Moreover, independent studies show that ASEA when in contact with living cells increased the efficiency of some of our body’s most important native antioxidants inside living cells – such as
glutathione peroxidase and superoxide dismutase (SOD) — more than 500%. In other words, ASEA is purported to significantly stimulate the cell’s own production of the master antioxidants inside the cells without causing an inflammatory immune system response.
What does this mean?
It means that the body becomes empowered to
neutralize approximately 70,000,000 free radicals per second — the rate at which native Glutathione Peroxidase is able to process
oxidative free radicals. Quite an improvement over the results that can be achieved by a diet rich in anti-oxidants.

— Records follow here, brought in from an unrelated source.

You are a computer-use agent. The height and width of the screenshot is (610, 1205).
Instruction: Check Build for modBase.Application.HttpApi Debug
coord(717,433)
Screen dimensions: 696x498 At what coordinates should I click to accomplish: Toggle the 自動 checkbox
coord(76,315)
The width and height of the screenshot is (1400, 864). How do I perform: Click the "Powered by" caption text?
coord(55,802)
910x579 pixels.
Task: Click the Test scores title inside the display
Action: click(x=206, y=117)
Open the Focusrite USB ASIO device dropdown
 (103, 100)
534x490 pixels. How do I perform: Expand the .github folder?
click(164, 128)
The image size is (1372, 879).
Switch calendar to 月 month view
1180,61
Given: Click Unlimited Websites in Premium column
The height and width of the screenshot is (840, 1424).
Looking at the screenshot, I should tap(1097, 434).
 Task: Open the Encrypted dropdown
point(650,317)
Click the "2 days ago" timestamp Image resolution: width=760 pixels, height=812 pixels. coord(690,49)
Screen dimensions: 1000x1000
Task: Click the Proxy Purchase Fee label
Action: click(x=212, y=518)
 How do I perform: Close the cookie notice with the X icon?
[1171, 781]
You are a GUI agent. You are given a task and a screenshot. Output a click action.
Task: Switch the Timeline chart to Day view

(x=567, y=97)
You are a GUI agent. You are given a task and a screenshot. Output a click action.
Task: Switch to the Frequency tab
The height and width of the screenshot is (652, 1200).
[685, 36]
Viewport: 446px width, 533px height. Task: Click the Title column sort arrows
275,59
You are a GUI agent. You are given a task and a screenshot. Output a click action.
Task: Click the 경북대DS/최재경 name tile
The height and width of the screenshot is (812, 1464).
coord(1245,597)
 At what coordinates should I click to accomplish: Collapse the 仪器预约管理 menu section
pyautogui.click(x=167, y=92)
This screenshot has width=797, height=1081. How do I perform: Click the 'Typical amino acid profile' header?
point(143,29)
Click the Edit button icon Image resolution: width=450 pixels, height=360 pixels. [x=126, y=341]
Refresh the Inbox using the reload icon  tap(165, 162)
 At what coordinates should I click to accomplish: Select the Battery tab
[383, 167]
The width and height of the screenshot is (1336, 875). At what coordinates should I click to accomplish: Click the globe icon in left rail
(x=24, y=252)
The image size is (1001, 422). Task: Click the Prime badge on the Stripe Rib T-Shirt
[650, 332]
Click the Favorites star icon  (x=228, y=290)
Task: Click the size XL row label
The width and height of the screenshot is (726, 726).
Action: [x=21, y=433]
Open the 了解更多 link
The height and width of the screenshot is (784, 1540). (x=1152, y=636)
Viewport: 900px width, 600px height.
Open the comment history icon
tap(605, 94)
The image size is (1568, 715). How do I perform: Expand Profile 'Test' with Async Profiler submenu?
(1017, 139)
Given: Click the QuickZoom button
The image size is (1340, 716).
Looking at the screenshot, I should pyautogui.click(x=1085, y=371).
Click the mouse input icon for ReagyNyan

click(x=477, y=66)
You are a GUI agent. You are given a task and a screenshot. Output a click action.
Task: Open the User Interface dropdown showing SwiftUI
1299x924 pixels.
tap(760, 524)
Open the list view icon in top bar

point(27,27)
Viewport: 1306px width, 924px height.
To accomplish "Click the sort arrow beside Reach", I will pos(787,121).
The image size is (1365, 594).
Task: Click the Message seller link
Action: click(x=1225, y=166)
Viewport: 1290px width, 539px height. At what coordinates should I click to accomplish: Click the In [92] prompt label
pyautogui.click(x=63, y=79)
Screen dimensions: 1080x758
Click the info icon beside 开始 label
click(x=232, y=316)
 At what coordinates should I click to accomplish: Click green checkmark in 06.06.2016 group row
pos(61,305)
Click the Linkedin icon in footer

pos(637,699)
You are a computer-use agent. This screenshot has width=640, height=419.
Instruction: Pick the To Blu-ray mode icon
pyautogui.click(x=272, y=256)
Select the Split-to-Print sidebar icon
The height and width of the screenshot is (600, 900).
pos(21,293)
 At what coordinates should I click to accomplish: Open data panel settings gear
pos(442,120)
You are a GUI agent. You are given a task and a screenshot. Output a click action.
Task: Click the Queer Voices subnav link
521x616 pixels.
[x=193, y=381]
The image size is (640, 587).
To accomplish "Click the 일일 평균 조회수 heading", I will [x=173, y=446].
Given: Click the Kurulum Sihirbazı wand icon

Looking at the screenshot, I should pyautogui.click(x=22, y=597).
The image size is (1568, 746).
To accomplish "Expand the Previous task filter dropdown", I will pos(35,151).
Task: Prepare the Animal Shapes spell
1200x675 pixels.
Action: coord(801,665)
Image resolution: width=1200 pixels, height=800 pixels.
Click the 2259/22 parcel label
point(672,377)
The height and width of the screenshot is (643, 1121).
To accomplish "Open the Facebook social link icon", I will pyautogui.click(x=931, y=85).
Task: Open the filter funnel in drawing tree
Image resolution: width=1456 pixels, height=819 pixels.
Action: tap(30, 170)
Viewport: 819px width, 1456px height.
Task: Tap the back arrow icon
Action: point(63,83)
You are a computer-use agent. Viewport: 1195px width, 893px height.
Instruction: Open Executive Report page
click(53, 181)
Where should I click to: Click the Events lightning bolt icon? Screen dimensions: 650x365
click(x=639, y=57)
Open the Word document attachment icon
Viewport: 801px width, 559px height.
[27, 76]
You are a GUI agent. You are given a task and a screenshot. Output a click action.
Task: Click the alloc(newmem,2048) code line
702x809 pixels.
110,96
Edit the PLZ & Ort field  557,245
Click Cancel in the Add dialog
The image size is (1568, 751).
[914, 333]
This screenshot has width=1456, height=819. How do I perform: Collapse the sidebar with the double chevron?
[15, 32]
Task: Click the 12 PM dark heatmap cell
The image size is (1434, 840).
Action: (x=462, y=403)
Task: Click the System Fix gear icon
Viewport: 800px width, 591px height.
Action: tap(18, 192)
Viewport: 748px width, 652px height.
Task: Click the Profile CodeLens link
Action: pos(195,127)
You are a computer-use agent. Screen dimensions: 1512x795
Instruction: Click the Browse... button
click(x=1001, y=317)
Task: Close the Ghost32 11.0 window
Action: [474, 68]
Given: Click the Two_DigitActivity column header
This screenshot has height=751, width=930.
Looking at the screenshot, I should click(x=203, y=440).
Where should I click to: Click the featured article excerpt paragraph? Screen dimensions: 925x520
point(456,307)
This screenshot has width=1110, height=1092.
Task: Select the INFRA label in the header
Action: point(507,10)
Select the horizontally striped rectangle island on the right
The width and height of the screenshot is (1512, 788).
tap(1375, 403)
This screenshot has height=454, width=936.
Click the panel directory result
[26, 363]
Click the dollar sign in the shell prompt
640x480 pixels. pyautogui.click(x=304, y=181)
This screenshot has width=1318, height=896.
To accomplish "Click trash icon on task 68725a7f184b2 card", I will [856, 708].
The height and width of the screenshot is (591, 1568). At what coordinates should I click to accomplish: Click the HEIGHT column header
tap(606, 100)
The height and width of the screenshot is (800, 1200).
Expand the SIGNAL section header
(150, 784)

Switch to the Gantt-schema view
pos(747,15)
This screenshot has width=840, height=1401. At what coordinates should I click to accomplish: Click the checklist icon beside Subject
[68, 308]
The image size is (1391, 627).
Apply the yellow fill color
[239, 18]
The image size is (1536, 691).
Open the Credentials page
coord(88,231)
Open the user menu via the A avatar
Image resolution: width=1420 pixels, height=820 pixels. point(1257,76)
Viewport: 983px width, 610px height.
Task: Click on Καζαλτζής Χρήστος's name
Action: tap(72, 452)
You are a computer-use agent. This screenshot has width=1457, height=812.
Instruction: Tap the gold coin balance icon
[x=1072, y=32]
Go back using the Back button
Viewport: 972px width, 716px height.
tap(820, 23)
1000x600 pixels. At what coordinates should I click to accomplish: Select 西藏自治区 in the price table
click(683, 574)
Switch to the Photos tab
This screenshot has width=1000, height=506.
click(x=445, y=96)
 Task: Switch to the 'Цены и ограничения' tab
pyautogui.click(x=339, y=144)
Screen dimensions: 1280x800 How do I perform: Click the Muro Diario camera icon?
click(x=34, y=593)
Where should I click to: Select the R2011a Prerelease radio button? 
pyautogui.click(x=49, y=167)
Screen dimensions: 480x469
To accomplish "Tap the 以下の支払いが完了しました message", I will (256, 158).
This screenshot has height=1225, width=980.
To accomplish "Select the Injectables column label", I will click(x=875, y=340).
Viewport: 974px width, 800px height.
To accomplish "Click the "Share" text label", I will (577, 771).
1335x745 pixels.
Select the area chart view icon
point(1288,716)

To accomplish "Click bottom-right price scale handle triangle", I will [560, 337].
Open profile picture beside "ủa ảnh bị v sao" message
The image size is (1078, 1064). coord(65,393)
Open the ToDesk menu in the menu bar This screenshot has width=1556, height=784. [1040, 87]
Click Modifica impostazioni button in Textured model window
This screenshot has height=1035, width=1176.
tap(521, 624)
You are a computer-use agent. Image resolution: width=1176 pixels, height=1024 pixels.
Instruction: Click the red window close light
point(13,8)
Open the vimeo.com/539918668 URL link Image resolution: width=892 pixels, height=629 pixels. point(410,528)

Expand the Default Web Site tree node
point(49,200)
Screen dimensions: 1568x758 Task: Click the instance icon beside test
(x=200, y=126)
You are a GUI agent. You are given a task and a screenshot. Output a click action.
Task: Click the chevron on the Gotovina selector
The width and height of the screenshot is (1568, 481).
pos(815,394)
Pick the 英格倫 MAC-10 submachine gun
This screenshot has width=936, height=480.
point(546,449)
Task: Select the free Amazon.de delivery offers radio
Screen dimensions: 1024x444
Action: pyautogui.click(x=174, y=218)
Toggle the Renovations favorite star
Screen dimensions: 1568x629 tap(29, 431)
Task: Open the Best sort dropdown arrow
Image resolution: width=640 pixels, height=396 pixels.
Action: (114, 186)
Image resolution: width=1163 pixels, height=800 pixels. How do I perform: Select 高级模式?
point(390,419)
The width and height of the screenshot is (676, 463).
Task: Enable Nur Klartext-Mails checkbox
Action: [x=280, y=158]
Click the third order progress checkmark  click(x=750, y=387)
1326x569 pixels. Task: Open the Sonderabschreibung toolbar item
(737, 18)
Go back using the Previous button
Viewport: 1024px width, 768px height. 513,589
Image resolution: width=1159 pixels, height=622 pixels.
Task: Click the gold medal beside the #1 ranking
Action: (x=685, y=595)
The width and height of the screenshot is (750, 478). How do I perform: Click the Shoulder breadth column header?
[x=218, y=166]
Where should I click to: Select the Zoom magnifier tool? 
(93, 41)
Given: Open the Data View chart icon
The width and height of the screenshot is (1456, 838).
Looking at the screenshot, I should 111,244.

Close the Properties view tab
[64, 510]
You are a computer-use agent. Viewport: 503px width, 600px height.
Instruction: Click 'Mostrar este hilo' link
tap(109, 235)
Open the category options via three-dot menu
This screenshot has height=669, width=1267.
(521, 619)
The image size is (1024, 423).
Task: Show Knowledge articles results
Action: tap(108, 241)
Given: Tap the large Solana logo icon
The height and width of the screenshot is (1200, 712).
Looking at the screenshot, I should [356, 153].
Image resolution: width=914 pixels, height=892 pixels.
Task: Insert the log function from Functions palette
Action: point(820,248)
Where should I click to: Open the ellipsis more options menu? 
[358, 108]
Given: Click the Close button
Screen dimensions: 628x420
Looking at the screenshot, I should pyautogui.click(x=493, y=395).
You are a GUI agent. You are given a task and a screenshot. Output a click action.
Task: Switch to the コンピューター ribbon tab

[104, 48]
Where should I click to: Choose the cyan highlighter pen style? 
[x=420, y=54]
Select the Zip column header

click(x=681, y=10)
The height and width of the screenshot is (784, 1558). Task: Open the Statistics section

“Asea merely enhances the body’s innate ability to repair itself”
Article obtain from http://pure-healing.info/redox_signaling_molecules_and_asea/
@aeolis,
You posted this on the magnesium thread also. Please take your commercials elsewhere. If you have any actual evidence that ASEA is anything more than salt water or that it has actual clinical benefits to patients, please post your comments on the ASEA thread.
I think that ASEA has about as much science behind it as Radithor did.